▶ Your objective
Rewrite the data below with "computer-use agent" replaced by "desktop automation agent" wherever it occurs, keeping everything else unchanged.

▶ Supplied data
**********
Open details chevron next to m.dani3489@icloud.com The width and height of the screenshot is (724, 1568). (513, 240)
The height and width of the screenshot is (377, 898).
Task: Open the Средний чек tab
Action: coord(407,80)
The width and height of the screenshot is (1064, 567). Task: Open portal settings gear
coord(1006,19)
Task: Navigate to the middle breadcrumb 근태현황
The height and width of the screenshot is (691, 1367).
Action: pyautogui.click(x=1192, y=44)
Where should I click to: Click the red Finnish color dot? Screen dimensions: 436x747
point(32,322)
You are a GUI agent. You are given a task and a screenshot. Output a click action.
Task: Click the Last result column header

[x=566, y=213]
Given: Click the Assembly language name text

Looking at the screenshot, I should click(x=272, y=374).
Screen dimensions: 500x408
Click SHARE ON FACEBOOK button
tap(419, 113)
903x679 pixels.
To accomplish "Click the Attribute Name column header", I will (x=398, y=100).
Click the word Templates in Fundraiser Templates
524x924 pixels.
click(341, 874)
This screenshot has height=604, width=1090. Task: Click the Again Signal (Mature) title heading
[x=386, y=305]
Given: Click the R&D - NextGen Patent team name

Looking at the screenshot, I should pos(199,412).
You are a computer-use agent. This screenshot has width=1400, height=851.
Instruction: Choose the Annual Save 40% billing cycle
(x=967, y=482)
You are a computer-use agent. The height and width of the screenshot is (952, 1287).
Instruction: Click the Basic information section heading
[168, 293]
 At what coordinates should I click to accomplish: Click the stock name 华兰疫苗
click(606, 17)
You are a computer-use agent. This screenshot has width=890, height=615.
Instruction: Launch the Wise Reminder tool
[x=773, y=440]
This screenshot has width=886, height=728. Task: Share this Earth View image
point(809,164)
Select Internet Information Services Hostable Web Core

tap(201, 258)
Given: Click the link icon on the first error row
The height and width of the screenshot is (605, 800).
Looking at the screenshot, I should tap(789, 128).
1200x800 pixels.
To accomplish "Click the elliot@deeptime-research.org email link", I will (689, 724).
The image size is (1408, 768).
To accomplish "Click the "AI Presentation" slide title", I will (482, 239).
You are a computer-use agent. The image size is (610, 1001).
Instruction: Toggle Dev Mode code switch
**********
▶ Exercise output
Open details chevron next to m.dani3489@icloud.com The width and height of the screenshot is (724, 1568). (513, 240)
The height and width of the screenshot is (377, 898).
Task: Open the Средний чек tab
Action: coord(407,80)
The width and height of the screenshot is (1064, 567). Task: Open portal settings gear
coord(1006,19)
Task: Navigate to the middle breadcrumb 근태현황
The height and width of the screenshot is (691, 1367).
Action: pyautogui.click(x=1192, y=44)
Where should I click to: Click the red Finnish color dot? Screen dimensions: 436x747
point(32,322)
You are a GUI agent. You are given a task and a screenshot. Output a click action.
Task: Click the Last result column header

[x=566, y=213]
Given: Click the Assembly language name text

Looking at the screenshot, I should click(x=272, y=374).
Screen dimensions: 500x408
Click SHARE ON FACEBOOK button
tap(419, 113)
903x679 pixels.
To accomplish "Click the Attribute Name column header", I will (x=398, y=100).
Click the word Templates in Fundraiser Templates
524x924 pixels.
click(341, 874)
This screenshot has height=604, width=1090. Task: Click the Again Signal (Mature) title heading
[x=386, y=305]
Given: Click the R&D - NextGen Patent team name

Looking at the screenshot, I should pos(199,412).
You are a desktop automation agent. This screenshot has width=1400, height=851.
Instruction: Choose the Annual Save 40% billing cycle
(x=967, y=482)
You are a desktop automation agent. The height and width of the screenshot is (952, 1287).
Instruction: Click the Basic information section heading
[168, 293]
 At what coordinates should I click to accomplish: Click the stock name 华兰疫苗
click(606, 17)
You are a desktop automation agent. This screenshot has width=890, height=615.
Instruction: Launch the Wise Reminder tool
[x=773, y=440]
This screenshot has width=886, height=728. Task: Share this Earth View image
point(809,164)
Select Internet Information Services Hostable Web Core

tap(201, 258)
Given: Click the link icon on the first error row
The height and width of the screenshot is (605, 800).
Looking at the screenshot, I should tap(789, 128).
1200x800 pixels.
To accomplish "Click the elliot@deeptime-research.org email link", I will (689, 724).
The image size is (1408, 768).
To accomplish "Click the "AI Presentation" slide title", I will (482, 239).
You are a desktop automation agent. The image size is (610, 1001).
Instruction: Toggle Dev Mode code switch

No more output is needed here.